:: Instructions for the task ::
Please copy, word for word, the stretch from "The danger of overpricing" through "maintain your lifestyle." in the passage on setting genealogy fees.

:: Passage to read ::

+ + + + +

My own rates are based primarily on a broad survey of other professional genealogists. What do others with similar skills, experience, and education charge? This, in my opinion, is the fair way to set my fees. It has less to do with what I think I need, and more to do with what the market allows.

I believe that the market should control our rates for two reasons: the dangers of overpricing and the dangers of underpricing.

The danger of overpricing

Suppose you are an aspiring professional genealogist. You have decided to quit your job and start taking clients full-time. You have never conducted any research other than on your own family. You have never completed a genealogy course of study, other than a few local society meetings and regional conferences. You use the equation above and decide to come out of the gate charging $80 per hour, in order to maintain your lifestyle.

With your first few clients, you realize that you are in over your head a little bit. You have a few unhappy clients–not because their expectations were too high, but because you could not deliver value equal to your rate. Suddenly these unhappy clients have told their friends who told their friends, and to a small but growing group of people “professional genealogy” is now considered a scam.

This hurts all of us–not just you or your clients.

The danger of underpricing

Some prospective clients will try to get anything they can for free. They will write to you for advice, asking specific questions about their family, and eventually start asking you for “favors” to pick up records, etc. Part of the problem is that many genealogy consumers are on fixed incomes and quite frankly can’t afford to hire a professional. Another part of the problem is that genealogical research skills are often undervalued even among professionals, and this attitude spreads to consumers.

Underpricing is quite often a result of undervaluing what your skill is worth. Again this is why we must conduct market research. Find out what other genealogists with similar skill, education, and experience are charging. And, equally important, be honest with yourself as to what your level of skill, education, and experience really is. If you have been researching the same family for 25 years, this is different from a professional genealogist with 25 years of experience researching hundreds (or thousands) of different, unrelated families.

+ + + + +

:: Data extract ::
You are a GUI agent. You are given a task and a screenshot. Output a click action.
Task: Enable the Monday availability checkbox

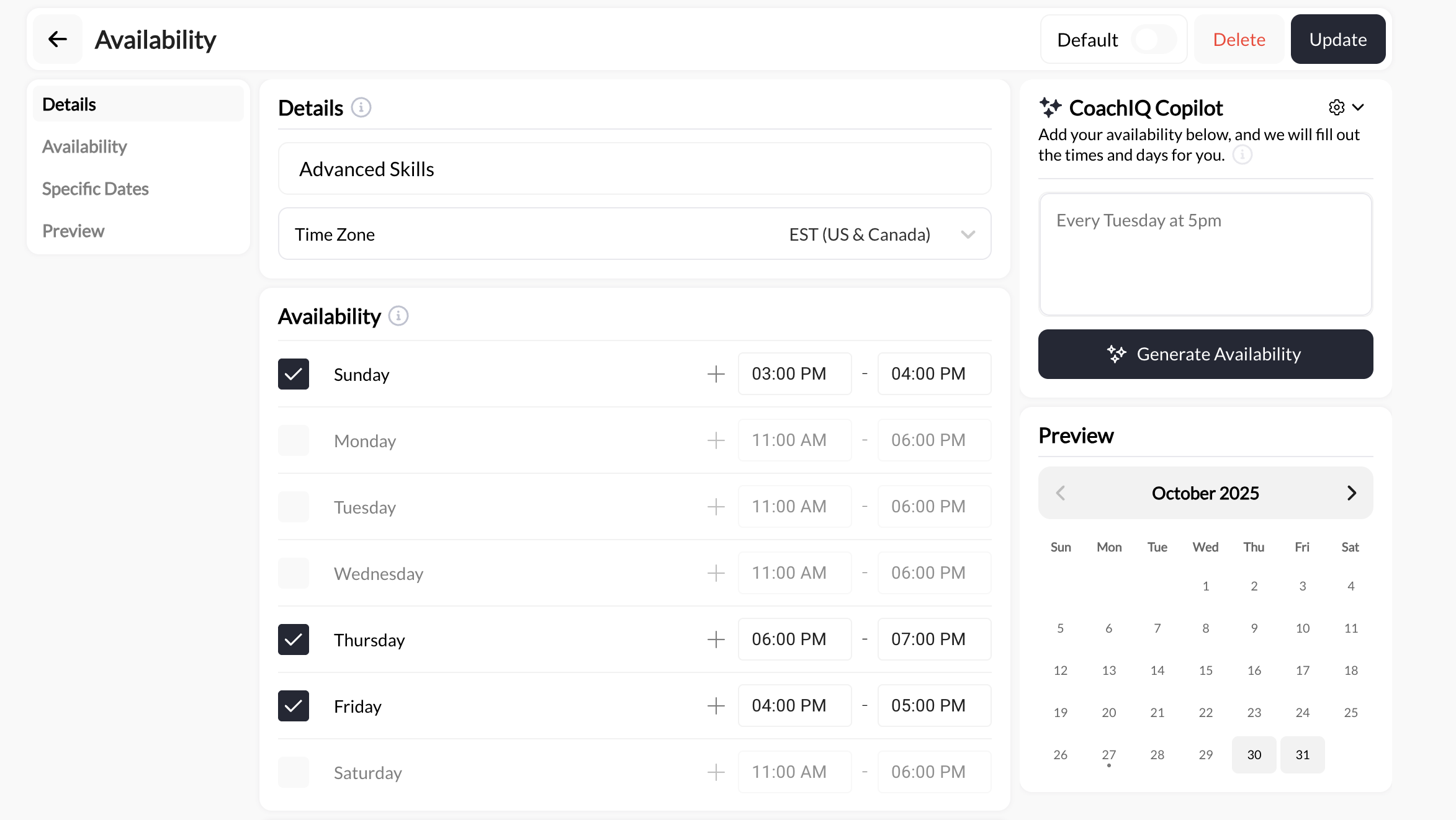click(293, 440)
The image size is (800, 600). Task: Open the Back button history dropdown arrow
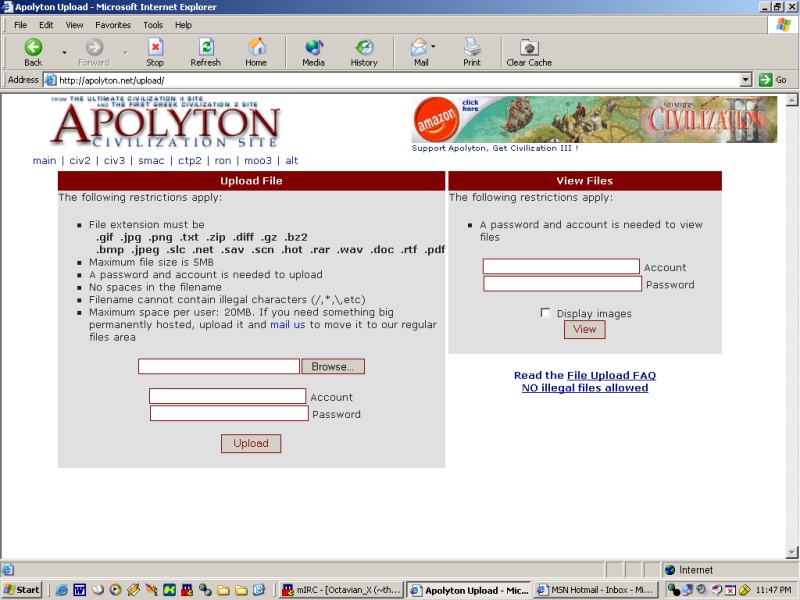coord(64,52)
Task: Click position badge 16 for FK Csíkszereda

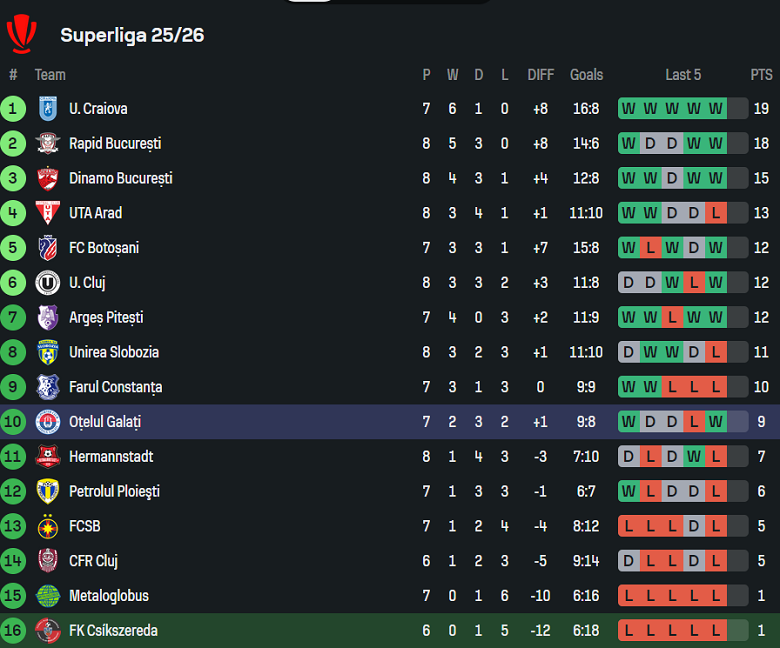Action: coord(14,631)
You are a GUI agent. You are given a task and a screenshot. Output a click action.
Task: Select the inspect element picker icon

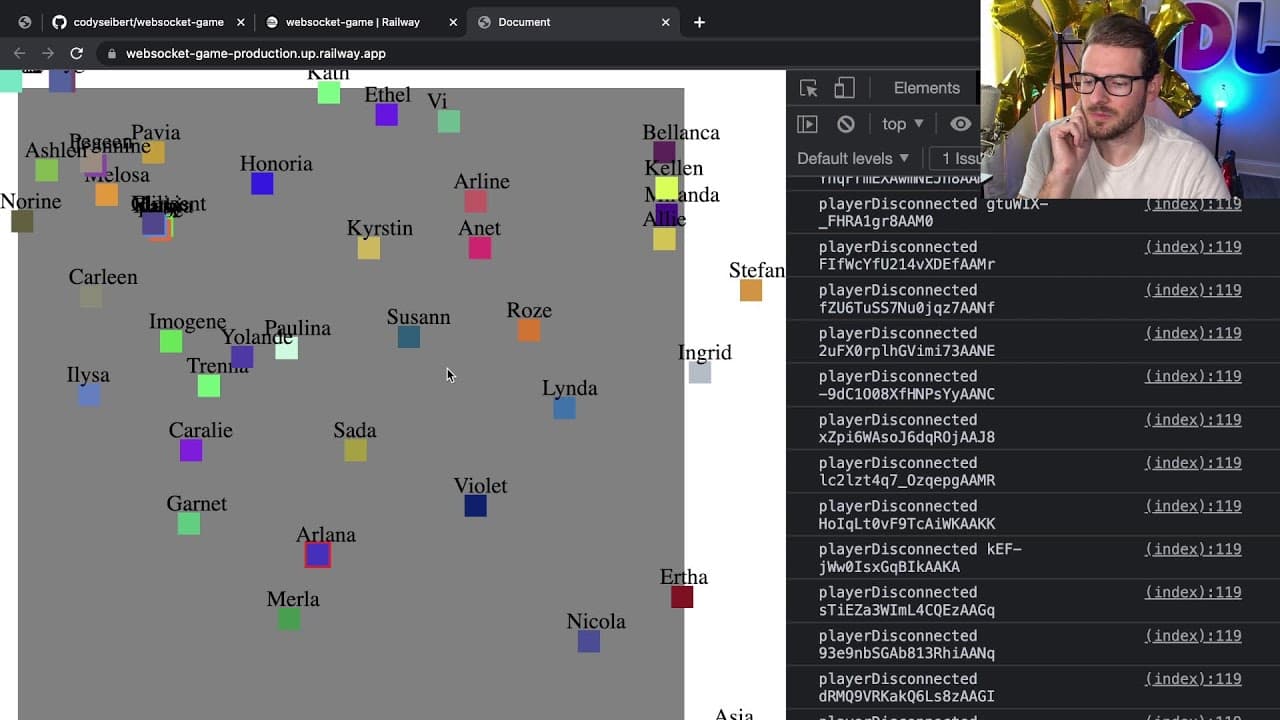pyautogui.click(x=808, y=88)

+ + + + +

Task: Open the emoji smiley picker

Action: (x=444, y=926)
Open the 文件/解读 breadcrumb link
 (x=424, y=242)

+ + + + +

:: Problem solution ::
The danger of overpricing

Suppose you are an aspiring professional genealogist. You have decided to quit your job and start taking clients full-time. You have never conducted any research other than on your own family. You have never completed a genealogy course of study, other than a few local society meetings and regional conferences. You use the equation above and decide to come out of the gate charging $80 per hour, in order to maintain your lifestyle.